In Hendy Group Ltd v Mr D Kennedy [2024] EAT, Mr Kennedy was employed by Hendy Group Ltd (“the Employer”) as a sales trainer before he was fairly selected for redundancy. The Employer informed Mr Kennedy that there were open positions within the business and that he could apply for these. However, this was on the same basis as any other internal or external applicant. The Employment Tribunal (“ET”) therefore held that there were no genuine, positive steps taken by the Employer to help Mr Kennedy find an alternative role, despite there being multiple jobs available. This constituted unfair dismissal because the Employer did not try to avoid his dismissal by reason of redundancy.
Mr Kennedy was required to return his work laptop and so did not have any access to internal emails or intranet. This meant that his access to job opportunities with the Employer was reduced further to the same as any other member of the public. Mr Kennedy did apply for a role which matched his previous experience, but the interviewer felt that he was “simply keen on remaining employed” and so was not the right fit. He then unsuccessfully applied for a second role, again with no proactive assistance from the Employer, including HR. The Employer provided him with a letter notifying him of the termination of his employment in which there was no reference to the Employer assisting with finding an alternative role.
He continued applying for roles at the Employer and some weeks later it emailed his now inaccessible internal email to inform him that the business was wary of his motivations for applying for sales roles and so would not be accepting his applications for any sales role within the business. This is despite Mr Kennedy having significant experience in sales.

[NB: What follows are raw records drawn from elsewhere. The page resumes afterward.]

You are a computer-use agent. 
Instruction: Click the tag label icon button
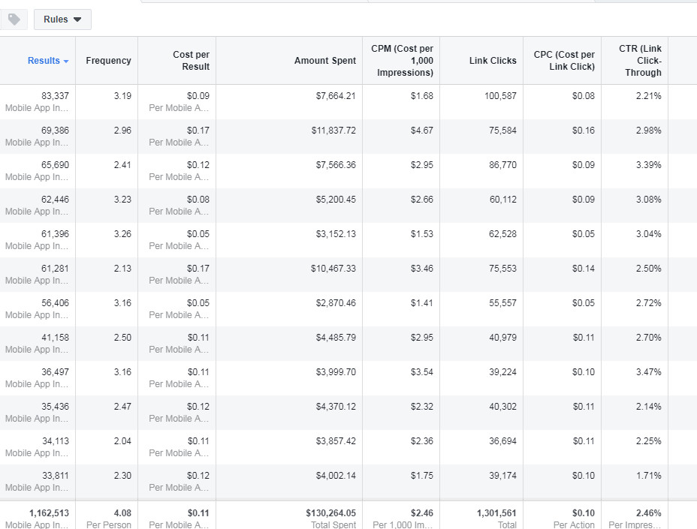pyautogui.click(x=14, y=20)
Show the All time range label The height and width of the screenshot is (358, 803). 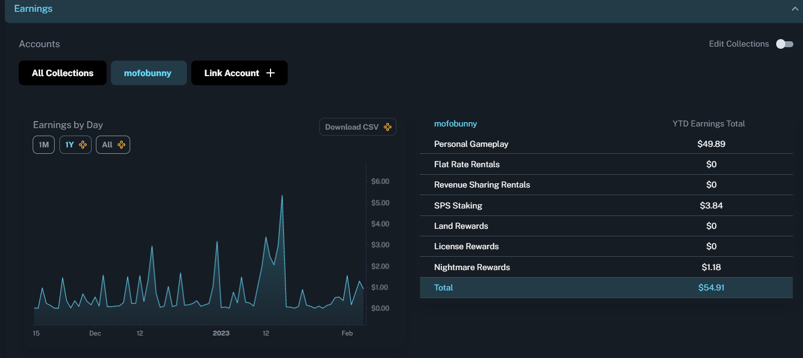click(x=107, y=145)
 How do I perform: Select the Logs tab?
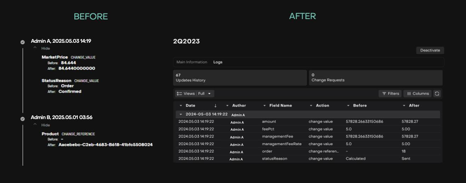click(x=218, y=62)
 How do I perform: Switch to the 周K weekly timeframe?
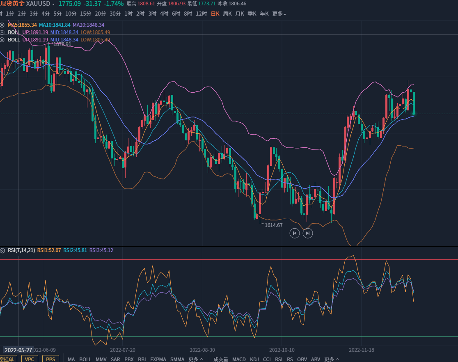point(227,14)
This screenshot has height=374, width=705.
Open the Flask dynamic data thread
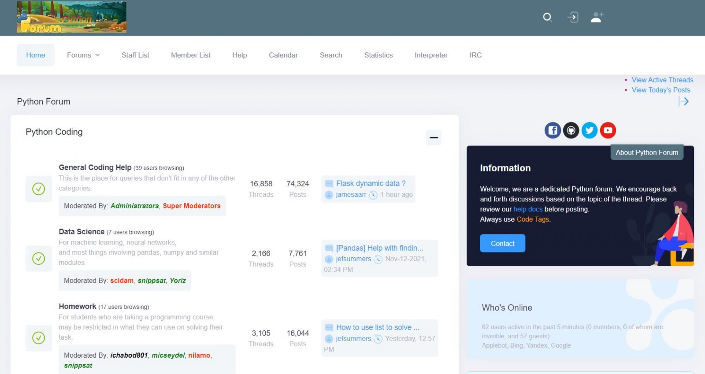tap(371, 183)
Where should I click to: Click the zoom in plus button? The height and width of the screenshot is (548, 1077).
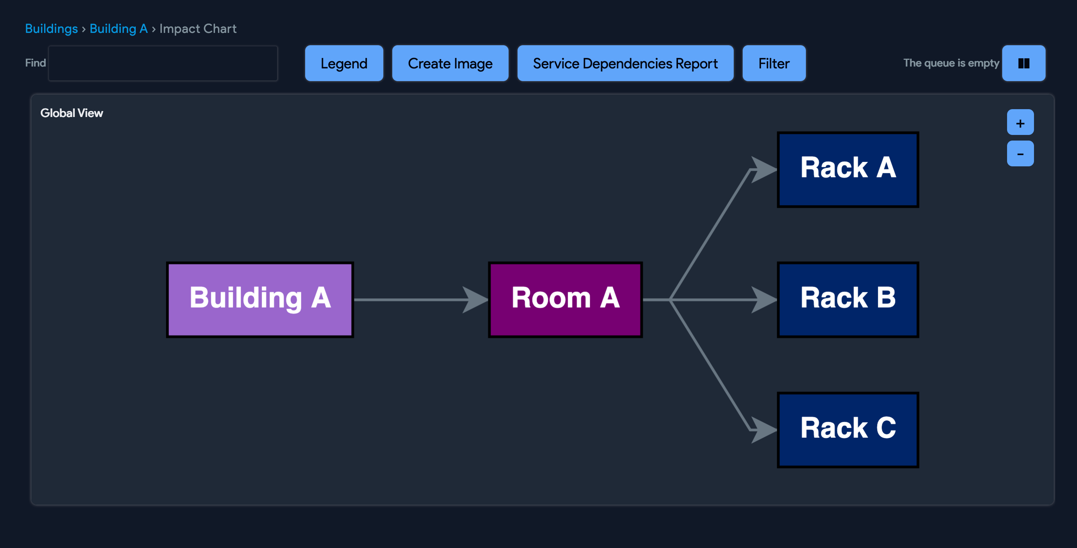pyautogui.click(x=1020, y=122)
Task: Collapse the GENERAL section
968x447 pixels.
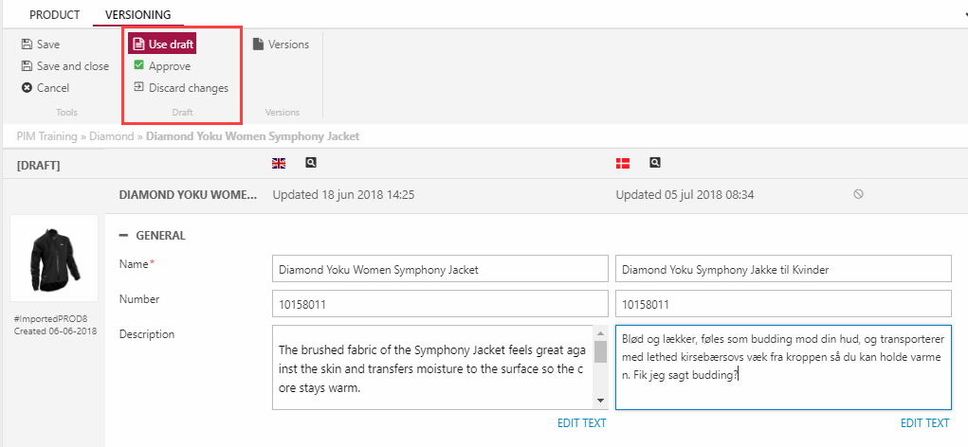Action: (x=123, y=236)
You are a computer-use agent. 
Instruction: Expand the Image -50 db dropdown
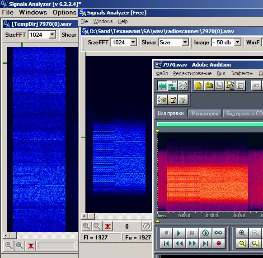pyautogui.click(x=237, y=42)
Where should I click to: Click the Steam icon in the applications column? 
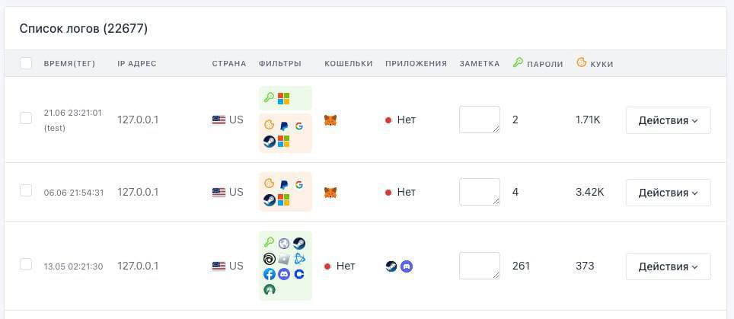(x=391, y=266)
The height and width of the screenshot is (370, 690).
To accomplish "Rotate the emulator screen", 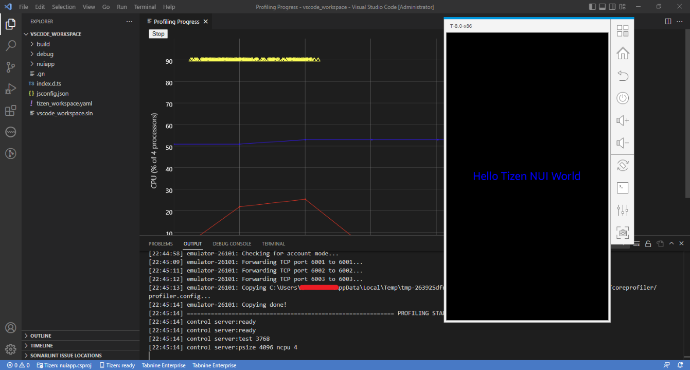I will tap(623, 165).
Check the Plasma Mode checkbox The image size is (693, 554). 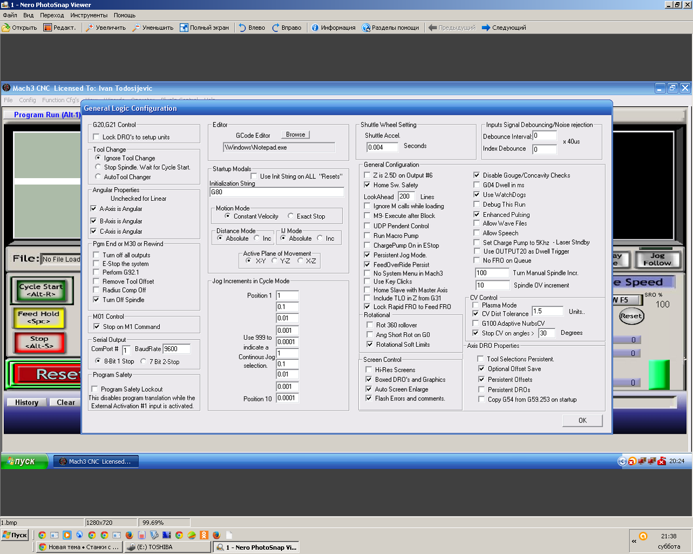coord(475,305)
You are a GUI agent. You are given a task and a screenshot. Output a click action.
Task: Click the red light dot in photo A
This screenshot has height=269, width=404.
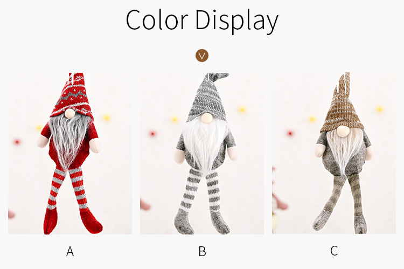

The Employer appealed, stating that the incorrect test regarding alternative employment was used. The Employment Appeal Tribunal (“EAT”) clarified that the question is whether it was reasonable to dismiss this particular employee for the potentially fair reason of redundancy.
In the absence of any evidence to suggest otherwise, it held that the Employer did “nothing” to consider alternative employment, despite being a large business with many resources. The EAT noted that steps that a reasonable employer could take include:
- Speaking to employees about where their interests might lie
- Assisting in identifying other roles
- Encouraging conversations about different roles even if that meant demotion
Therefore, the Employer’s approach was one which no reasonable employer would have adopted, and the appeal was dismissed. As the dismissal was unfair, the compensation award of £19,566.73 was upheld.
Employers are required to take genuine, proactive steps to avoid redundancies, which includes the positive obligation to assist with finding suitable alternative employment within the business. Where such steps are taken, it is important that these are well-documented and reference to genuine consideration of alternative employment is made in the notification of dismissal by reason of redundancy.